However, I cannot make sense of the output glmnet gives me.

Ok, first let's generate two related categorical variables:

Generate Data

p <- 2 #number variables
mu <- rep(0,p)
sigma <- matrix(rep(0,p^2), ncol=p)
sigma[1,2] <- .8 #some relationship ..
diag(sigma) <- 1
sigma <- pmax(sigma, t(sigma))
n <- 100
set.seed(1)
library(MASS)
dat <- mvrnorm(n, mu, sigma)
#discretize
k <- 3 # number of categories
d <- apply(dat, 2, function(x) {
  q <- quantile(x, probs=seq(0,1, 1/k))[-c(1, k+1)]
  out <- numeric(length(x))
  for(i in 1:(k-1))
  {  out[x<q[k-i]] <- i } 
  return(out)
})
d <- data.frame(apply(d, 2, as.factor))
d[,2] <- relevel(d[,2], ref="0")
d[,1] <- relevel(d[,1], ref="0")
colnames(d) <- c("X1", "X2")

We get:

> table(d)
   X2
X1   0  1  2
  0 22 11  1
  1  9 14 10
  2  3  8 22

Prediction: multinom()

Then let's predict X1 by X2 using the multinom() from the nnet package:

library(nnet)
mod1 <- multinom(X1~X2, data=d)
mod1

which gives us:

Call:
multinom(formula = X1 ~ X2, data = d)

Coefficients:
  (Intercept)      X21      X22
1  -0.8938246 1.134993 3.196476
2  -1.9924124 1.673949 5.083518

Manual check

Now let's check, whether we can reproduce that manually:

tb <- table(d)
log(tb[2,1] / tb[1,1]) #intercept category1
[1] -0.8938179
log(tb[3,1] / tb[1,1]) #intercept category2
[1] -1.99243
log((tb[1,1]*tb[2,2]) / (tb[1,2]*tb[2,1])) #logodds-ratio cat X1 0vs1 in X2 0vs1
[1] 1.13498
#same for the three remaining log odds ratios

We produce the same numbers, good!

Prediction: glmnet()

Now let's do the same with glmnet:

library(glmnet)
y <- d[,1]
X <- model.matrix(X1~X2, data=d)[,-1]
mod2 <- glmnet(X, y, family="multinomial", lambda=c(0))
coef(mod2, s=0) #meaning of coefficients unclear!
$`0`
3 x 1 sparse Matrix of class "dgCMatrix"
                     1
(Intercept)  0.9620216
X21         -1.1349130
X22         -3.1958293   

$`1`
3 x 1 sparse Matrix of class "dgCMatrix"
                     1
(Intercept) 0.06825755
X21         .         
X22         .         

$`2`
3 x 1 sparse Matrix of class "dgCMatrix"
                     1
(Intercept) -1.0302792
X21          0.5388814
X22          1.8870363

Note that I set s=0, thus there is no regularisation and the parameters should contain the exact same information as the parameters of the multinom() function.
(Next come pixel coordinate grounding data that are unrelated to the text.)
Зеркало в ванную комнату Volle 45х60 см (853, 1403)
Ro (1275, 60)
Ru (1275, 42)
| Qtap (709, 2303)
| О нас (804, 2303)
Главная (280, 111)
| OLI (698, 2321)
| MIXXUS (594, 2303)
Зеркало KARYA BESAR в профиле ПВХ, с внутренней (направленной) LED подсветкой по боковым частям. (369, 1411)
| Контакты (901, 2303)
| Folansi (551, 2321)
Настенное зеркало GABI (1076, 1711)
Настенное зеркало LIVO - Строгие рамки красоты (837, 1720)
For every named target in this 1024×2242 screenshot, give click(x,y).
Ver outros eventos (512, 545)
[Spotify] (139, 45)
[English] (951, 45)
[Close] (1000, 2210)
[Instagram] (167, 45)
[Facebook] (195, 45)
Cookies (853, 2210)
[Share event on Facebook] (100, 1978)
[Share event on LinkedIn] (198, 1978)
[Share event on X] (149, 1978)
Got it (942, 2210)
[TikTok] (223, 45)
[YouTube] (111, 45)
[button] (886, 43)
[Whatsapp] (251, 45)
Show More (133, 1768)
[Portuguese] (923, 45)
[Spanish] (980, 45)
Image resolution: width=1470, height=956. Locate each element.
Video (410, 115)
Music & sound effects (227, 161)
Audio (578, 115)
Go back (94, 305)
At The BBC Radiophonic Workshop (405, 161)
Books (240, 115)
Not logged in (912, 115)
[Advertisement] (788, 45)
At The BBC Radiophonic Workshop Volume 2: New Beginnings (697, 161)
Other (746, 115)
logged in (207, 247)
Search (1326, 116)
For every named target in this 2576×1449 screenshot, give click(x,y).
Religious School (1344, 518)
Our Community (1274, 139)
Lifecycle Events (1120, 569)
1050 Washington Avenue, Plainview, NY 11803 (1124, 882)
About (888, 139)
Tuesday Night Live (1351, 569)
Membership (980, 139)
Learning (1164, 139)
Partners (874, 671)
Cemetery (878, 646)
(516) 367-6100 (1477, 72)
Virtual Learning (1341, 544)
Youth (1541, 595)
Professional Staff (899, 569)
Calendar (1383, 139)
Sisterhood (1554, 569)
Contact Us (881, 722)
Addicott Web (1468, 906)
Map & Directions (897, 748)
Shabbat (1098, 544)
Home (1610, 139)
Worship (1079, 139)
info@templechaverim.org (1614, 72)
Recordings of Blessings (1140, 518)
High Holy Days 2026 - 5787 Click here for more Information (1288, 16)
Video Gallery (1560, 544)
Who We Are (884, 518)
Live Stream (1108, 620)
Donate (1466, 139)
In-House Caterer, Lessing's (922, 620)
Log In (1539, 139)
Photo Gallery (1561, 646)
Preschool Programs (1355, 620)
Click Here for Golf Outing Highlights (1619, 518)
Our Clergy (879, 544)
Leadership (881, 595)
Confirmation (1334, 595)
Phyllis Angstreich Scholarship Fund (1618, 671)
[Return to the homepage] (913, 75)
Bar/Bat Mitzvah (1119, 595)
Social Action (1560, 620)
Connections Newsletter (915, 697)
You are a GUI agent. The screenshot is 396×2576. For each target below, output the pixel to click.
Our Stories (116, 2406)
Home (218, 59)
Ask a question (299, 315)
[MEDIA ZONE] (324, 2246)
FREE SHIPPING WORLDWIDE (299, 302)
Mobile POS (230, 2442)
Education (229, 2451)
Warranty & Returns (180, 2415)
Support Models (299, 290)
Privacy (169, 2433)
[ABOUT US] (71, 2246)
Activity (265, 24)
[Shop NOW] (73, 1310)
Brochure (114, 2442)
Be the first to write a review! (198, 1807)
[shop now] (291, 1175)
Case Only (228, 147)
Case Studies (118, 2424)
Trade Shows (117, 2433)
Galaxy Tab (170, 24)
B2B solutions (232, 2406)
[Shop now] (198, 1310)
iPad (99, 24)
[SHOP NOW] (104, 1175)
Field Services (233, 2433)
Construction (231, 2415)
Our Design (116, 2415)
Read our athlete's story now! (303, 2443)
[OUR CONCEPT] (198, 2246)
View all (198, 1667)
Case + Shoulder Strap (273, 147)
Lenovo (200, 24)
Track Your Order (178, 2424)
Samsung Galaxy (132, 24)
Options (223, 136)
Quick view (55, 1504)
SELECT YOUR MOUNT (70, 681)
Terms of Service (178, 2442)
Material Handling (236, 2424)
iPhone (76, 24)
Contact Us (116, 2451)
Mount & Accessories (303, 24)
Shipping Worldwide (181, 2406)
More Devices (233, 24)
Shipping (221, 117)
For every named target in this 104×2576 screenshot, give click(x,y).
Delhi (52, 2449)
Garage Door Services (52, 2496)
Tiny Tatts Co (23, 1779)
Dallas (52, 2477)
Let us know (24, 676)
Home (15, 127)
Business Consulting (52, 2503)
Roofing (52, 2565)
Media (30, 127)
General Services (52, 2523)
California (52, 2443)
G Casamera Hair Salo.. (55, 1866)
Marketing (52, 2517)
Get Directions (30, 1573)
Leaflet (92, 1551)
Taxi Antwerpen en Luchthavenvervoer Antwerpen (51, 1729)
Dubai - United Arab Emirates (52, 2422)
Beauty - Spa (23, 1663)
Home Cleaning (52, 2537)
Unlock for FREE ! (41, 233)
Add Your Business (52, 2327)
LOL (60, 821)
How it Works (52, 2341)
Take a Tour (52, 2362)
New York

Still, we get very different parameters. This is due to the different parameterization they use in glmnet, see e.g.:

http://web.stanford.edu/~hastie/glmnet/glmnet_alpha.html (heading: Multinomial models) or the corresponding paper: http://www.jstatsoft.org/v33/i01/paper (heading: 4. Regularized multinomial regression)

But no matter how exactly one parameterizes, one should get the same $P(Y=k | X)$, the probability of category k conditional on X.

Conditional probabilities: multinom()

So I first I calculate these probabilities from multinom():

p.fit <- predict(mod1, type="probs")
head(d)
head(p.fit)
ccp <- matrix(0,3,3)
ccp[,3] <- p.fit[1,]
ccp[,2] <- p.fit[2,]
ccp[,1] <- p.fit[4,]
ccp
           [,1]      [,2]       [,3]
[1,] 0.64705896 0.3333332 0.03030114
[2,] 0.26470416 0.4242450 0.30303140
[3,] 0.08823688 0.2424218 0.66666746
colSums(ccp) #sum to 1, ok; sorry for the awful code ...
[1] 1 1 1

As we have a saturated model here, this should be the same as what we can calculate from the data:

emp <- table(d)/100
cemp <- apply(emp, 2, function(x) {
  x / sum(x)
})
cemp 
   X2
             0         1          2
  0 0.64705882 0.3333333 0.03030303
  1 0.26470588 0.4242424 0.30303030
  2 0.08823529 0.2424242 0.66666667

which is indeed the case.

Conditional probabilities: glmnet()

Now the same from glmnet:

c1 <- coef(mod2, s=0)
c <-matrix(rapply(c1, function(x) { as.matrix(x)}, how="unlist"), 3,3, byrow=T)

ccp2 <- matrix(0,3,3)
config <- rbind(c(0,0), c(1,0), c(0,1))

for(l in 1:3) #loop through categories
{
  denom <- numeric(3)
  for(i in 1:3) # loop through possible predictor combinations
  { 
    x1 <- config[i, 1]
    x2 <- config[i, 2]
    denom[i] <- exp(c[l,1] + x1 * c[l,2]  + x2 * c[l,3])
  }
  ccp2[l,1] <- denom[1] / sum(denom)
  ccp2[l,2] <- denom[2] / sum(denom)
  ccp2[l,3] <- denom[3] / sum(denom)
}
ccp2
          [,1]      [,2]       [,3]
[1,] 0.7340082 0.2359470 0.03004484
[2,] 0.3333333 0.3333333 0.33333333
[3,] 0.1073668 0.1840361 0.70859708
colSums(ccp2)
[1] 1.1747083 0.7533165 1.0719753

The cell conditional probabilities are somewhat related but different. Also they do not sum up to one.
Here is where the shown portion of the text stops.